The judge said CSLI gathered more data than putting a GPS tracker on a car, and the Supreme Court ruled in 2012 that law enforcement couldn't do that because of the Fourth Amendment. In 2014, the court unanimously ruled in Riley v. California (pdf) that law enforcement couldn’t search a cellphone without a warrant.
Still, reasonable people disagree and this issue looks like it’s headed for the Supreme Court. A divided 11th Circuit Court of Appeals went the other way (pdf) in May, overturning its own three-judge panel’s unanimous ruling that cited the 2012 Scotus decision.

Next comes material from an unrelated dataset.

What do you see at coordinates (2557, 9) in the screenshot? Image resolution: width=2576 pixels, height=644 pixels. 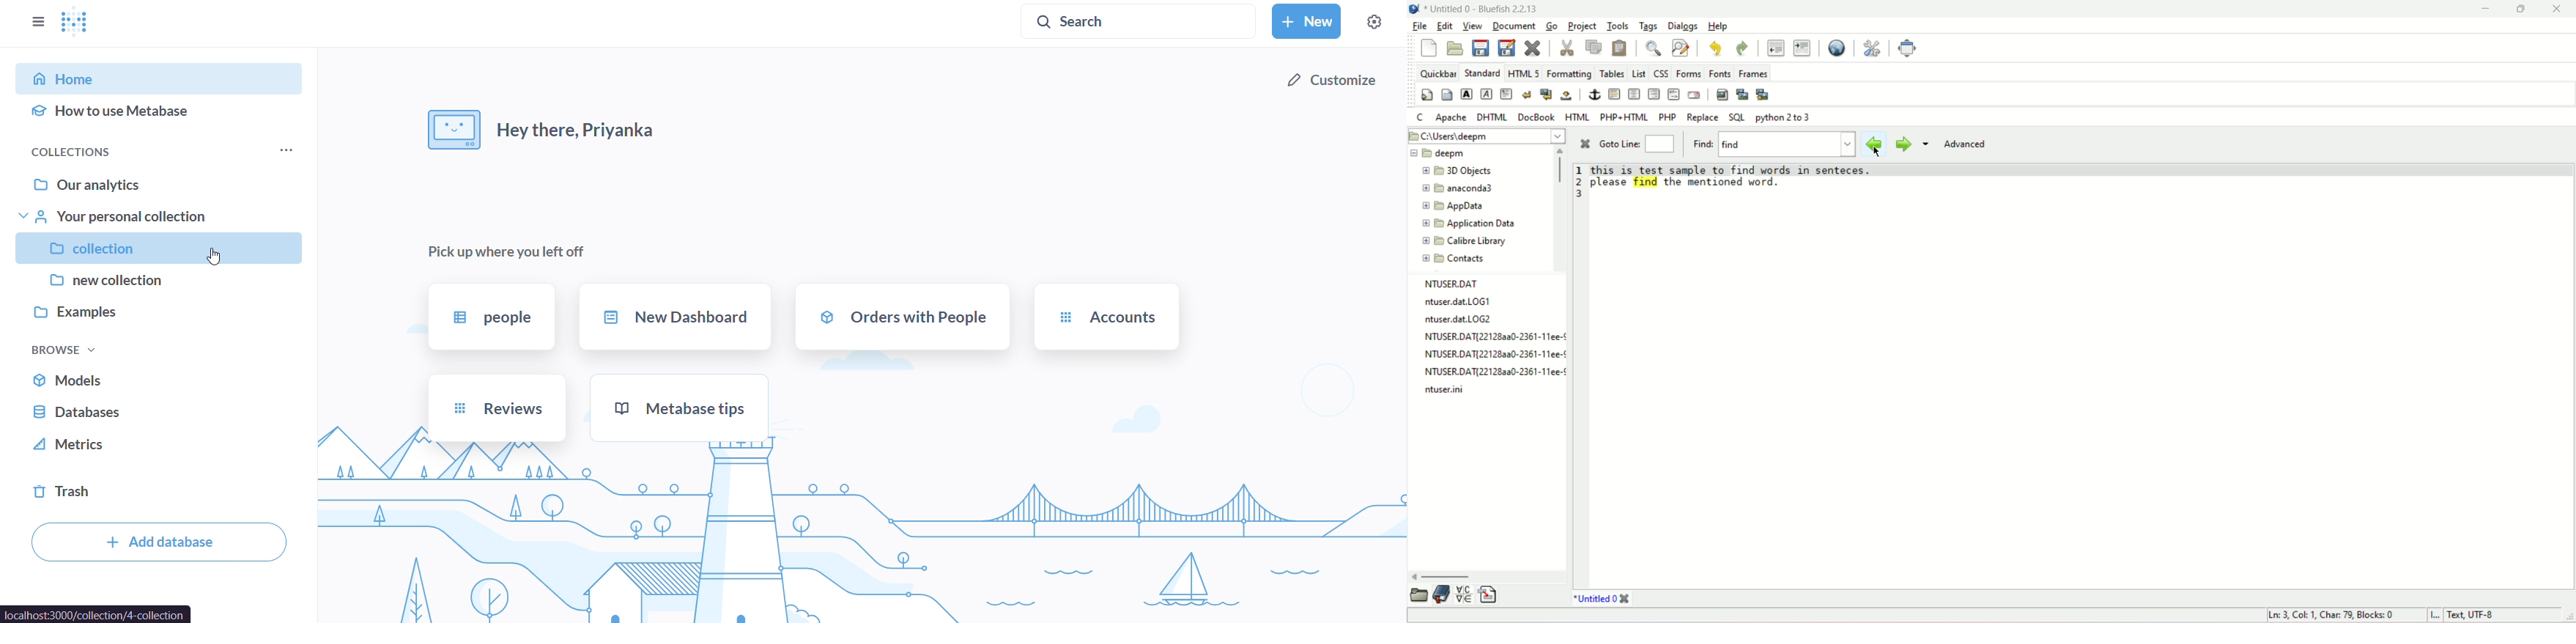 I see `close` at bounding box center [2557, 9].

The 11th Circuit majority cited the 1978 Supreme Court decision, Smith v. Maryland, which let law enforcement access phone meta data possessed by a business. But they said they would have voted the same way even without Smith because cops looking for criminal suspects trumps a diminished, not absolute, right to privacy.
Judge Koh gave a shoutout to California law when explaining “society’s expectation of privacy in historical CSLI.” She noted that state law doesn’t directly apply to a federal case, but it does count. California has made the police get a warrant for phone records for three decades, and the “high courts of Florida, Massachusetts and New Jersey have all recognized a reasonable expectation of privacy in CSLI.”
Six other states—Colorado, Maine, Minnesota, Montana, Tennessee and Utah—have legislated a warrant requirement. At least six other states—Illinois, Indiana, Maryland, Virginia, Washington and Wisconsin—passed laws requiring that police get warrants to track a cellphone in real time.